Si è finalmente riattivato l’iter in prima commissione dei disegni di legge contro l’omofobia e per l’istituzione dei registri delle unioni civili in tutti i comuni della regione Sicilia, iter fermo da quasi due anni.

L’impasse è stata sbloccata da un disegno di legge a firma Cracolici (PD): il testo istituisce un registro regionale delle unioni civili e prevede delle norme per il contrasto dell’omofobia.
Il testo è stato poi modificato con la collaborazione di Arcigay Palermo e dei deputati del Movimento 5 Stelle, fino ad ottenere una sintesi dei tre finora depositati su questo argomento: il testo Cracolici, quello che ha come prima firmataria La Rocca Norme contro la discriminazione determinata dall’orientamento sessuale o dall’identità di genere: la cui stesura fu curata da Daniela Tomasino, Marco Carnabuci e Francesco Lupo) e il testo Ferrandelli (PD: Norme contro le discriminazioni determinate dall’orientamento sessuale o dall’identità di genere e Istituzione del registro anagrafico per le unioni civili).

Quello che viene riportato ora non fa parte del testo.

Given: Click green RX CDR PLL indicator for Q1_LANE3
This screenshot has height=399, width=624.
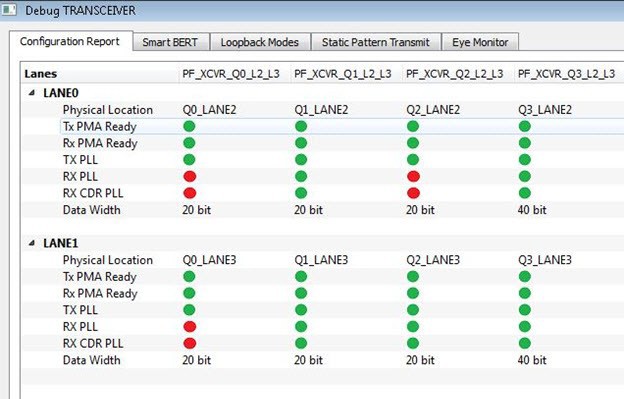Looking at the screenshot, I should (301, 343).
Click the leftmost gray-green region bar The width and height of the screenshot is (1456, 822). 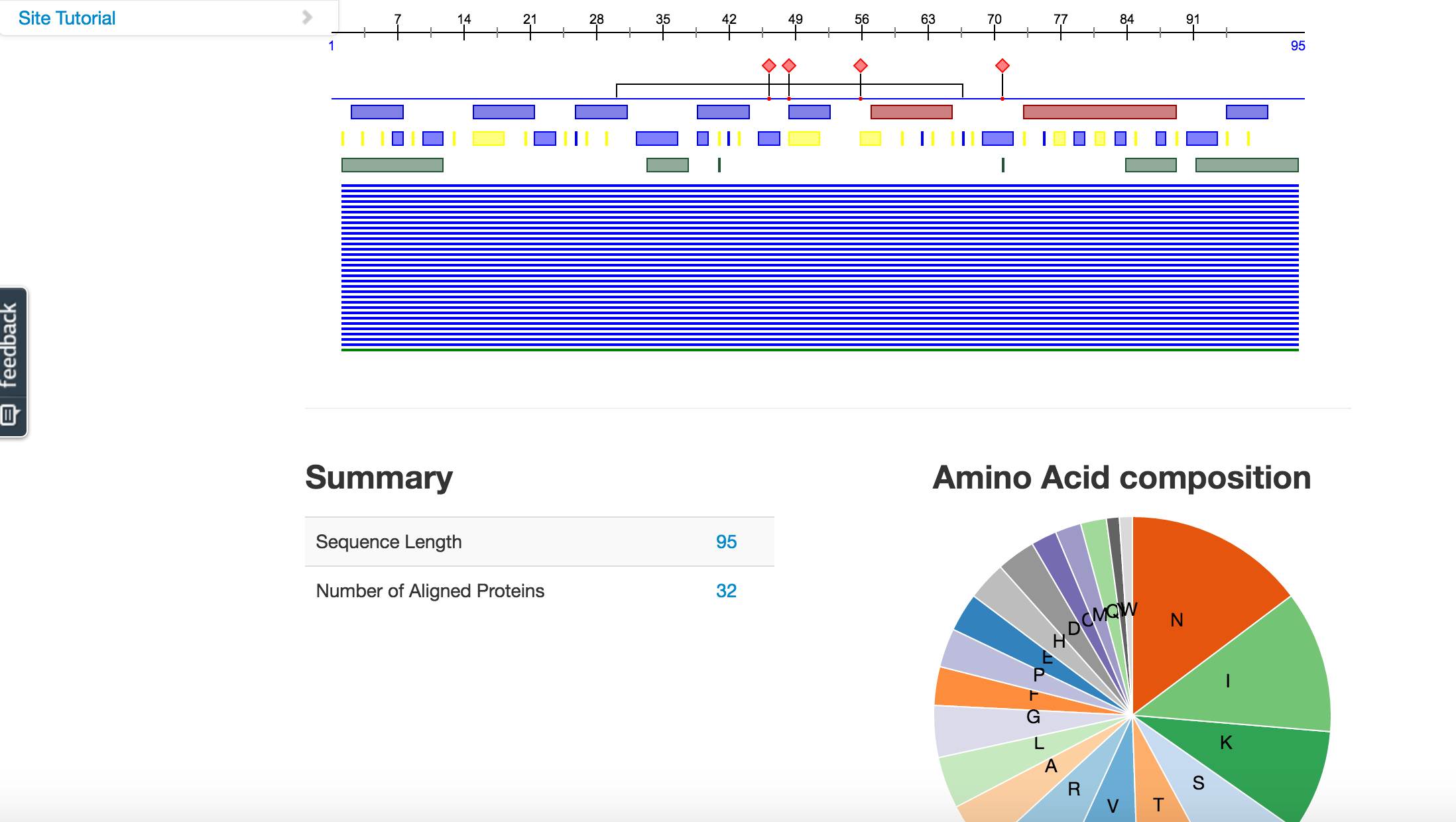[392, 165]
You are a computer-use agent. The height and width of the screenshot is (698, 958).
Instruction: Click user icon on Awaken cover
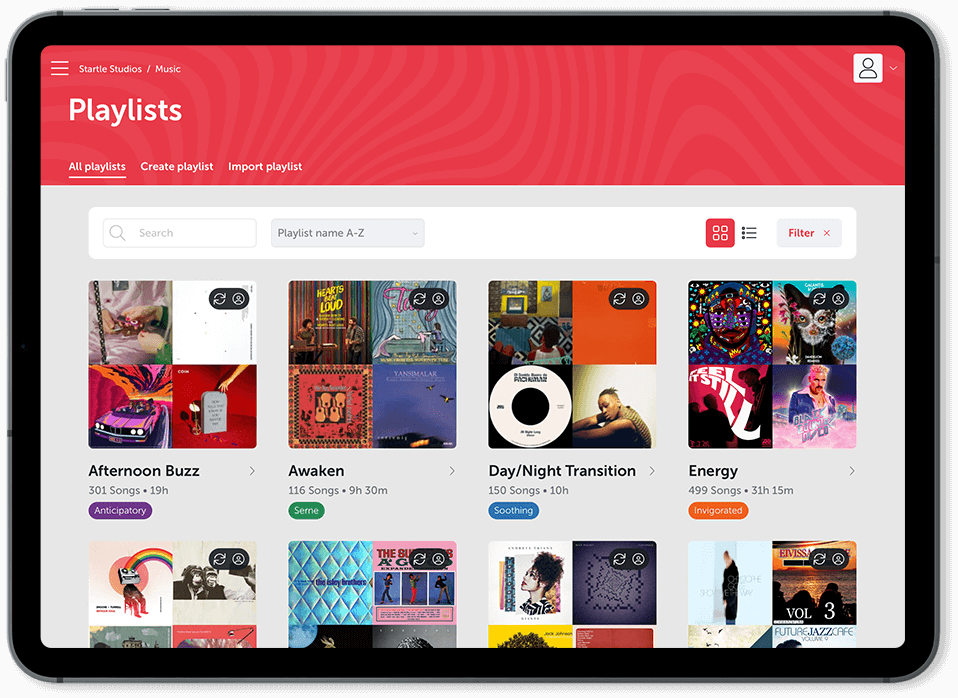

biaQuesto testo di sintesi, che rappresenta un concreto passo avanti nella tutela dei diritti civili delle persone LGBT siciliane ed in generale nell’affermazione della cultura dei diritti nel Paese, nella seduta odierna della prima commissione è stato approvato come testo base per l’esame in commissione.

I testi (i tre presentati ed il testo di sintesi) sono scaricabili dal sito dell’ARS.